Just wandered over here from Fearless Nester's site....and discovered I stumbled upon the author of a book I recently bought! I couldn't resist Grandma's Bag of Tricks: Toad Cottages & Shooting Stars and have found lots of inspiration in there for time spent with my grandchildren:)

I am envious of your lifestyle! We manage to visit Maine yearly for one or two weeks...will be there soon!

marcia said...

Hi Sharon,
Happy to hear you are enjoying each day to the fullest in Maine. I love reading your tales.

Busy summer here ...but oh so good!
I'm going to try that luscious soup!

Love to you and Jeff!
happy day!

Sharon Lovejoy said...

Hello all of you...OOPS, I've gotten more than one e-mail asking me (as Jim Long mentioned above)...WHAT IS AN ALEWIFE? I'll write more about these amazing fish and share some photos Jeff took of the fish ladder in Damariscotta Mills (head of the Great Salt Bay and by Damariscotta Lake.

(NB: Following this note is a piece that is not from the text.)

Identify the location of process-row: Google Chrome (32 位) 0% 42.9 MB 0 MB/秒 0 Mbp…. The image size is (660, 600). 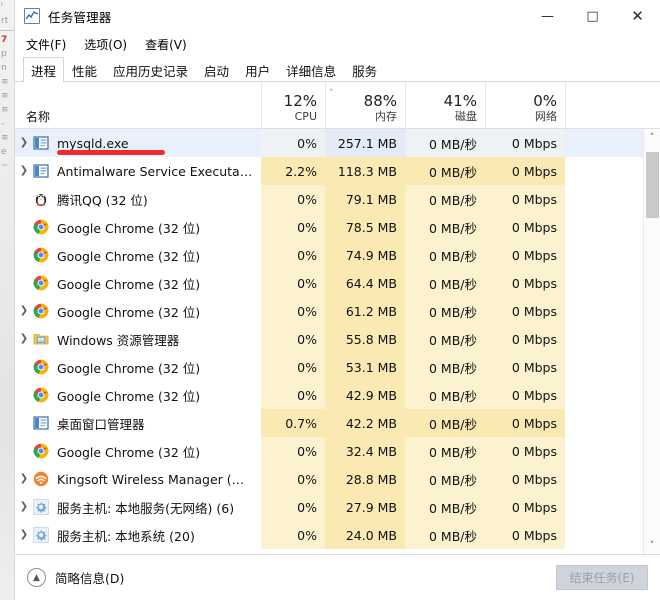
(329, 395).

I did an in-depth story about the history of the alewives, the fish ladder, and Damariscotta Mills for a Northern New England Journey Magazine a few years ago.

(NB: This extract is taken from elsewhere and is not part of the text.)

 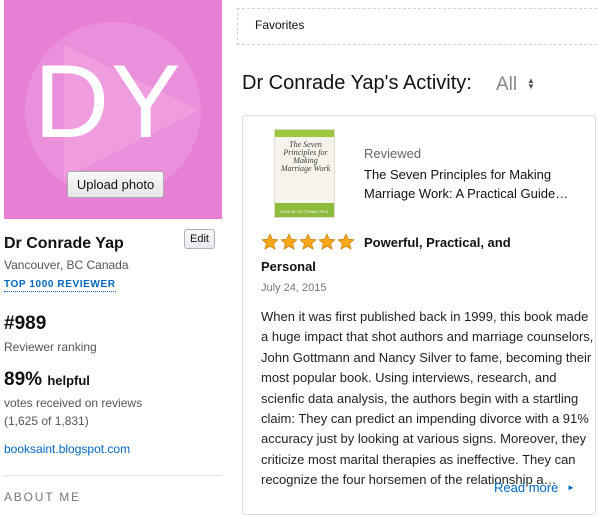 What do you see at coordinates (26, 324) in the screenshot?
I see `reviewer-rank: #989` at bounding box center [26, 324].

The alewives swim from the ocean, up the Damariscotta River, to the Great Salt Bay, and then they climb a 42 foot fish ladder, jump over the last hurdle, and land in the Mill Pond. Sometimes there are huge bass, herons, osprey, loon, or a bald eagle waiting for them. One gulp and they're gone after all that work.

For the ones who make it into the Mill Pond it is a short journey to the bridge that separates Newcastle and Nobleboro, and then the relative safety and the depths of beautiful Damariscotta Lake, which is where they spawn. It is believed that these small fish return to the stream and lake where they first hatched. Amazing.

Unlike salmon, they do not die after spawning. They'll turn around and make the journey back to the sea.

What a joy it is to stretch out on the wall above the fish ladder and watch the alewives labor their way up from shallow pool to shallow pool, and then over the final hurdle. You can really feel yourself rooting for them.

So sorry I left you in the dark about these tiny anadromous fish. Come visit sometime in May when they're running and you'll be amazed too.

Catherine@AGardenerinProgress said...

Okay, I'm now ready to move to Maine! What a beautiful area, I absolutely loved the tour on the boat and of the cottage.
The soup sounds delicious. Avocados are one of my very favorite things to eat. I actually order food from menus just because they come with guacamole or avocado.

Dee @ Red Dirt Ramblings said...

It all sounds so lovely, and I think I've figured out a way to tweak the soup yet again and make it without dairy. I told Bear I'd like to visit there, and she asked if it's on the way to Florida. She wants to visit the Harry Potter theme park at Universal Studios. Funny girl.~~Dee

Dawn said...

This post has so much quiet, and magic. I feel my heart is rocking in that boat, pulling up to the Damariscotta shore. I long to be in Maine with you, sweet friend.

I will be one day. :)



Knitting Out Loud said...

It was a pleasure to meet you at the Bread Fair yesterday, Sharon!

Zuzana said...

Beautiful images! Your photography from Maine reminds me very much of the Scandinavian coast.;)
Yes, there is something about traveling, it is adventurous and alluring and infinitely the best part about it is the *coming home* one.;)

Farmgirl Susan said...

Thanks for the marvelous little e-getaway! Maine truly seems like a magical place, and your love of it shines through in every word and photo. Someday I will make it there and see it all myself!

P.S. LOVE that yellow pitcher - and how it came to be yours. :)

The Unusual Farmchick said...

What a wonderful time spent with friends. i truly enjoyed seeing all of your pictures but the boating ones had me transported back in time. :)

Lydia said...

I have always been rediculously attached to Southern California. Your wanderings open my eyes to not let roots grow so deep I would wilt if I needed to be transplanted.